We can put all the Thing-producing operations in an out declaration and all the Thing-consuming operations in a different in declaration and then combine them in a class:

interface OutThings<out Thing>{
    shared formal Thing getThing;
    shared formal Thing makeThing();
interface InThings<in Thing>{
    shared formal void consumeThing(Thing thing);
class BothThings<Thing>()
        satisfies OutThings<Thing> & InThings<Thing> {
    // ...

This trick starts to break down when there's a member which itself has Thing as a result type and parameter type:

Thing transformThing(Thing thing);

We can declare

interface TransformThing<out Output, in Input> {
    shared formal Output transformThing(Input thing);

And then satisfy TransformThing<Thing, Thing>, but this starts to get cumbersome.

Use-site variance

Ceylon has another way of expressing variance: At the place where we apply a type argument list to a type constructor. Reusing the invariant declaration Both we can write:

Both<out Mammal>

Every occurence of Thing as a return type in Both then has the type Mammal in Both<out Mamma>, as we might hope.

However, every occurence of Thing as a parameter type in Both has the type Nothing in Both<out Mammal>. We know there are no instances of Nothing, so we can never supply a valid argument to such a parameter. Thus we cannot call those members of Both<out Mammal> which have a Thing-typed parameter.

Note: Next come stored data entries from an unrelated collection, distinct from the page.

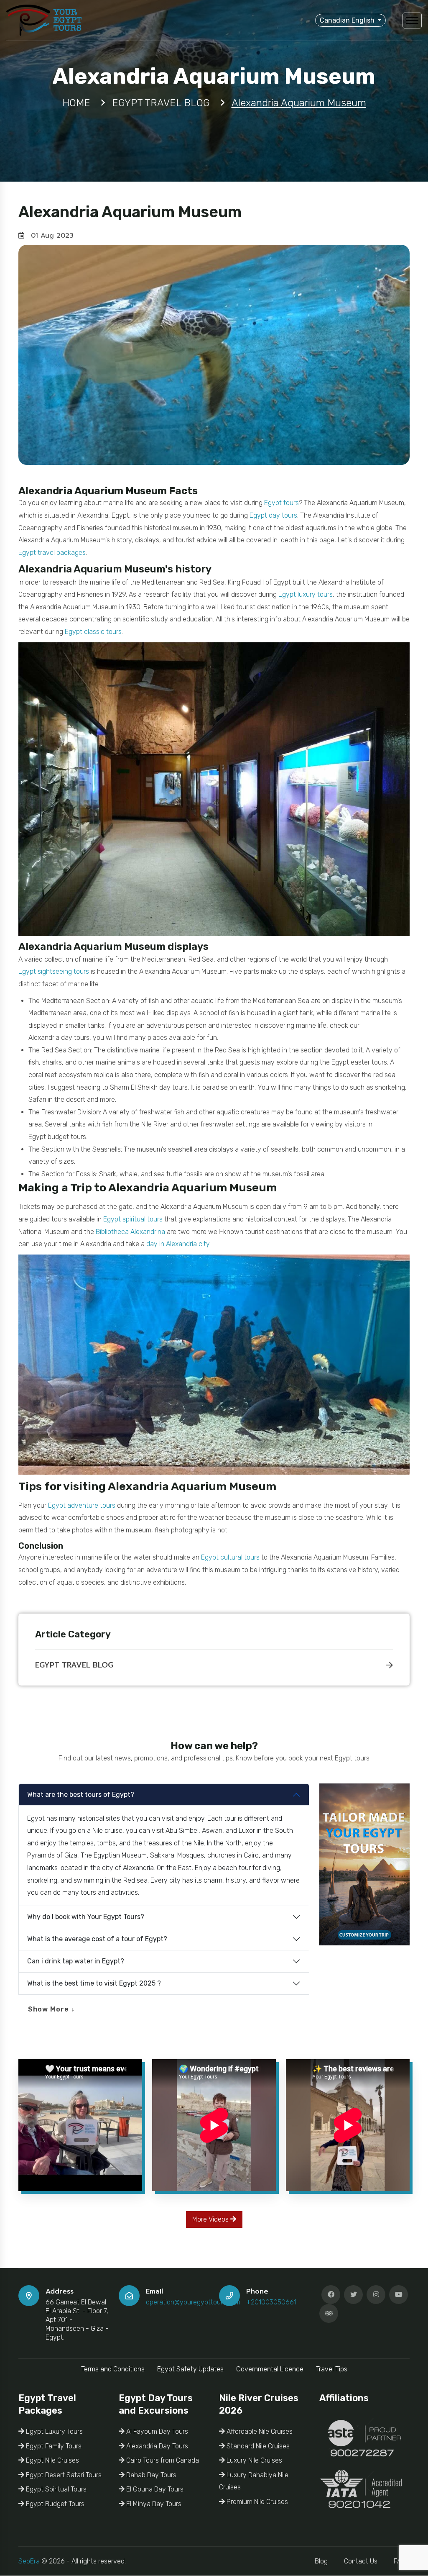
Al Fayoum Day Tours (156, 2431)
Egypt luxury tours (305, 594)
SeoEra (29, 2561)
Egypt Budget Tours (54, 2504)
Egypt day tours (273, 515)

Similar things happen with

Both<in Mammal>

Those members would return Thing-typed results Both return Anything in Both<in Mammal>: We can obtain a result, but can't do much with it.

Strictly, use-site variance is more powerful than declaration-side variance, but:

  • it's also less intuitive for most people
  • we can end up constructing some extremely complicated type expressions.

An example of such an "extremely complicated type expression" is the type of the partition() of List<out Y>. Technically this is

List<in List<in Y out Nothing> out List<in Nothing out Y>>

But Ceylon doesn't actually support in and out type arguments (each type argument must be just in or just out), because thinking about this stuff is just too hard for most programmers.

So, in general, we avoid using use-site variance in Ceylon.